Sometimes the changelog entry has a typo or something to fix and it is
edited afterwards.

Also, in the previous months of a major release there's typically *a
lot* of cherry-picking. So much that in the Rails 3 days Rails
Contributors started to count dup'ed entries as one.

This is so changing, that I think we should just accept that the
changelogs should be per release branch. I think that goes in the line
of what Jeremy and Jon suggest. In 3-1-stable you have nothing related
to 3.0, 2.3... anything but 3.1.x. In master you have nothing related
to 3.1 and past releases. If a bug fix is applied to master and
3-1-stable you get an entry for both branches.
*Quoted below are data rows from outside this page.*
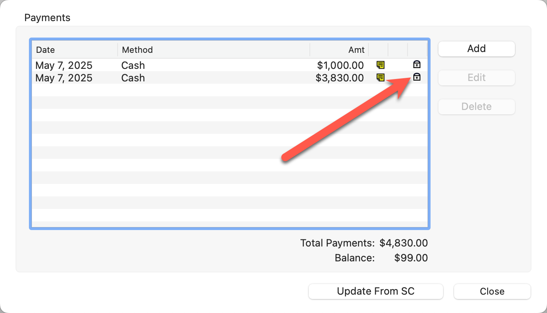Screen dimensions: 547x313
Task: Click the yellow note icon on the $1,000.00 payment
Action: 380,65

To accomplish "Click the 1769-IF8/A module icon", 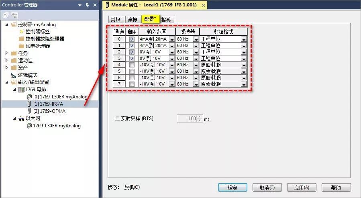I will (29, 104).
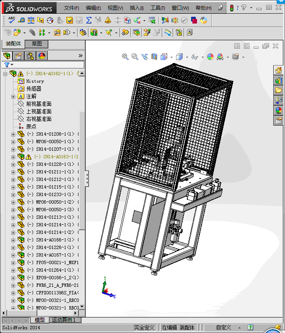
Task: Click the Spelling check ABC icon
Action: coord(11,20)
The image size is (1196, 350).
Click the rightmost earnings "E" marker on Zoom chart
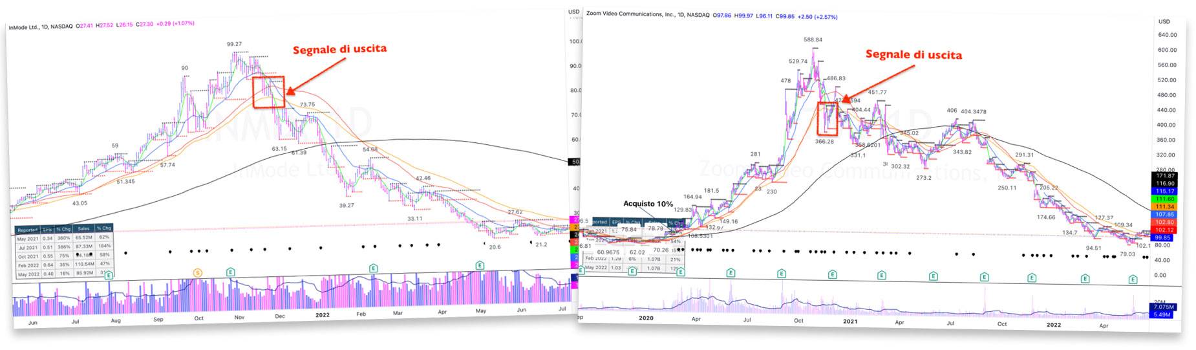[1133, 279]
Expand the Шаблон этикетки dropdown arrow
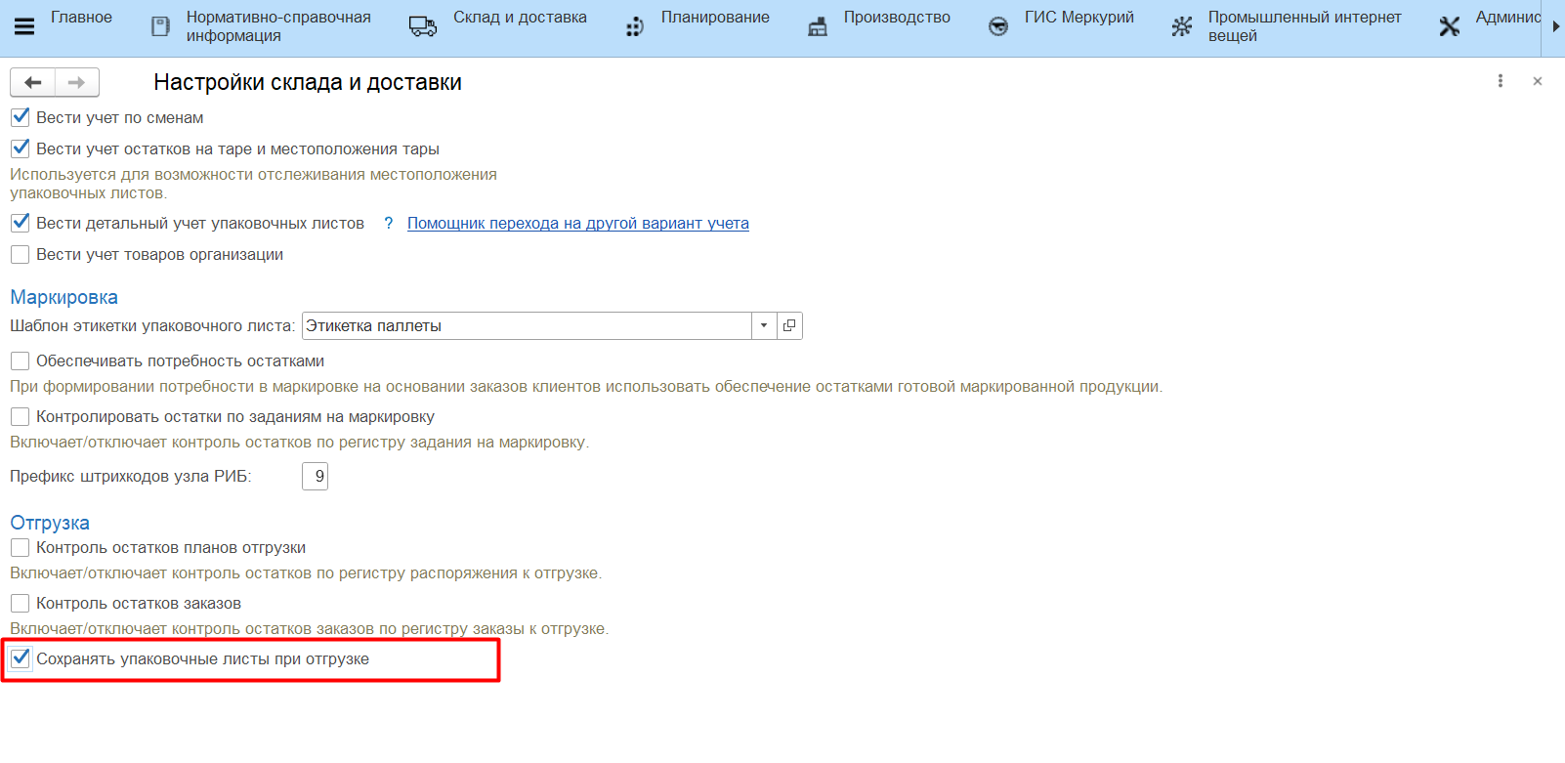This screenshot has width=1565, height=763. pyautogui.click(x=764, y=325)
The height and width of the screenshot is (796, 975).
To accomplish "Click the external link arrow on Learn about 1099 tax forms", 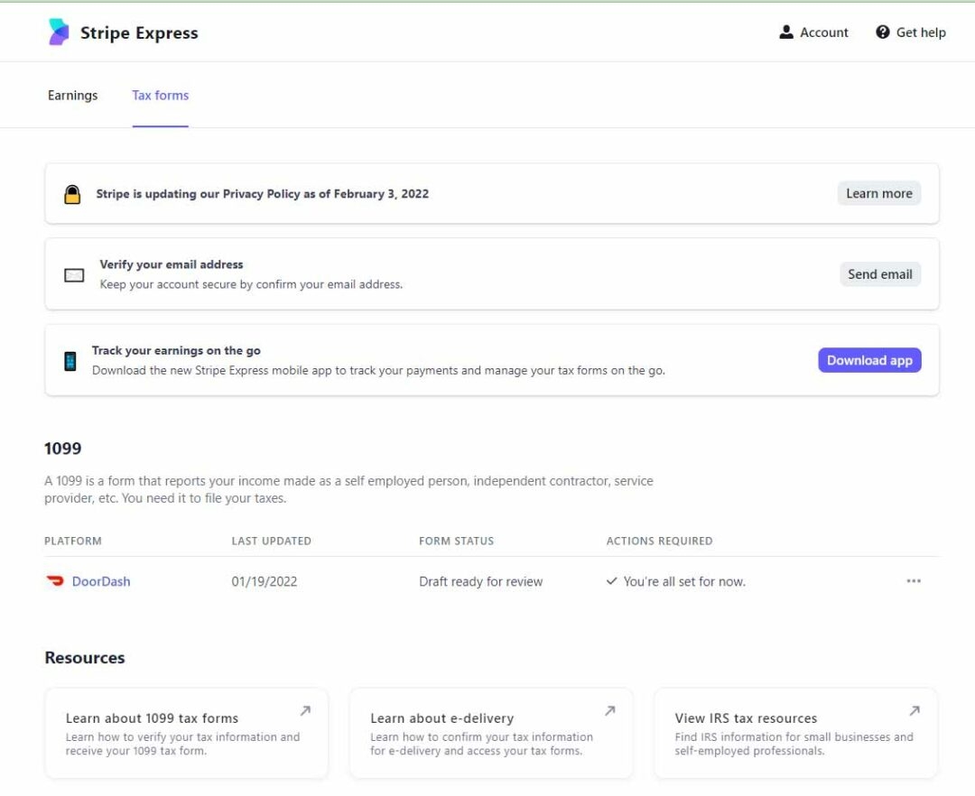I will click(x=305, y=711).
The purpose of changelogs is not to have a summarized git log of the
entire history of the module, it is a tool to be able to summarize
what's new *per release*. So per release or per release branch seems
to be a natural fit.

I believe this is easier if it is maintained by hand, and I'd suggest
that pull requests should not create changelog entries, core team
would be responsible for creating an entry at our discretion, as
happened in the past.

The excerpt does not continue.